The concept of banking is by no means a recent invention. In 2000 BC, in Mesopotamia, a number of shopkeepers received deposits and granted loans (similar to pawn shops today). And then with the introduction of minted coins, the activity of money changer began to develop in line with the take-off of international trade. Banks as we know them today began to appear in the 15th century, thanks to two innovations introduced by Lombardy bankers: sight deposits and letters of credit. These first banks were owned by families (the Medicis in Italy and the Fuggers in Germany) and played a key role in the rise of Western capitalism. From then on, the banking sector continued to evolve and take shape, without ever managing to create a fully secure system.

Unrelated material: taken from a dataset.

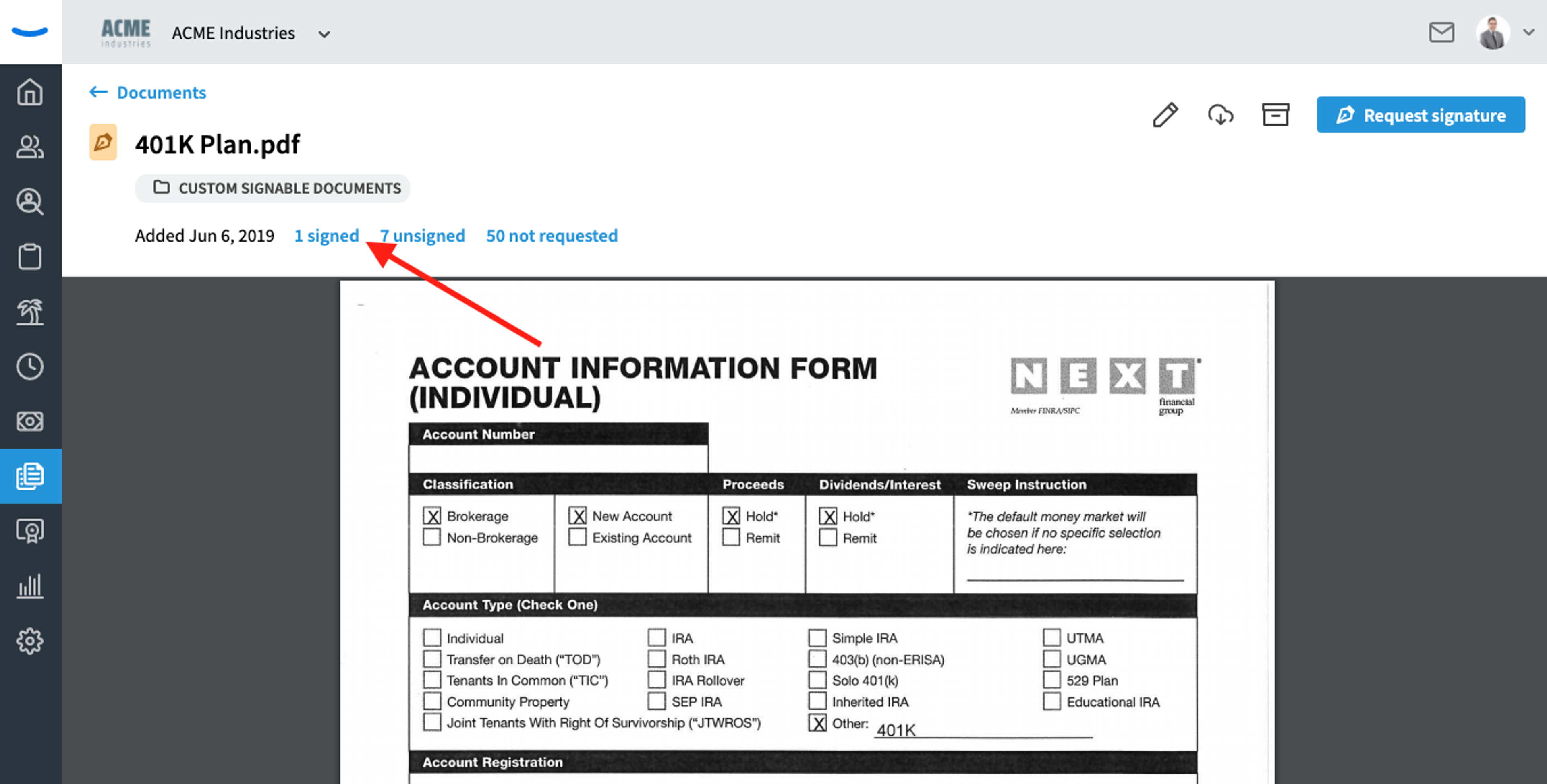The height and width of the screenshot is (784, 1547).
Task: Click the Request signature button
Action: pyautogui.click(x=1420, y=115)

In the 1980s, Dr. David Chaum’s publication Security without Identification: Transaction Systems to Make Big Brother Obsolete set out the basic principles of cryptocurrency, which, as opposed to the central control of traditional banking systems, uses a system of decentralised validation that is owned by its users. Many unsuccessful attempts to create virtual money would follow, the most notable ones being Wei Dai’s “b-money” in 1998 and Nick Szabo’s “bit-gold” in 2005. It was not until the invention of the Bitcoin that the use of cryptocurrency became widespread. In 2008, under the pseudonym Satoshi Nakamoto, a developer (or group of developers – we still don’t know) published an article called Bitcoin A Peer-to-Peer Electronic Cash System. This article sets out the methods for using a peer-to-peer network in order to generate a system of secure electronic transactions. Each bitcoin (called a “block”) created, sold or exchanged is checked for double spending by a P-2-P network (in exchange for remuneration) in order to secure and register the transaction in a virtual cash register: the “blockchain”. Each block contains a pointer to the previous block, as well as a certified date and information about the transaction. Blockchains cannot be retroactively modified without altering all of the related blocks, which would require the agreement of the majority of the network.
The blockchain is THE innovation introduced by the bitcoin, which has been reused for many cryptocurrencies since. But it doesn’t just apply to financial transactions – industrialists in a wide range of fields are now interested in this data transmission technology, whose potential could completely transform how they do business. The energy sector is without doubt the most advanced in this respect. In New York, the TransActive Grid cooperative has developed a system of exchanging solar power between the residents of a street using the Ethereum blockchain. Blockchains could also be used in the healthcare sector to certify the authenticity of drugs, or in the transport sector to enable smart cars to take an alternative route to avoid traffic. Some specialists are even calling it the fourth industrial revolution. And yet so far, cryptocurrencies are only used by one in a thousand of the world’s population. So should bitcoin be seen as a visionary innovation or a passing fad?
In both the arts and sciences, real innovators who upset the status quo are rarely recognised or rewarded in their lifetimes. Instead, it is history that will prove them right – or not. But if pursuing recognition and reward was the only leitmotif for these visionary geniuses the scope of their potential would be severely restricted.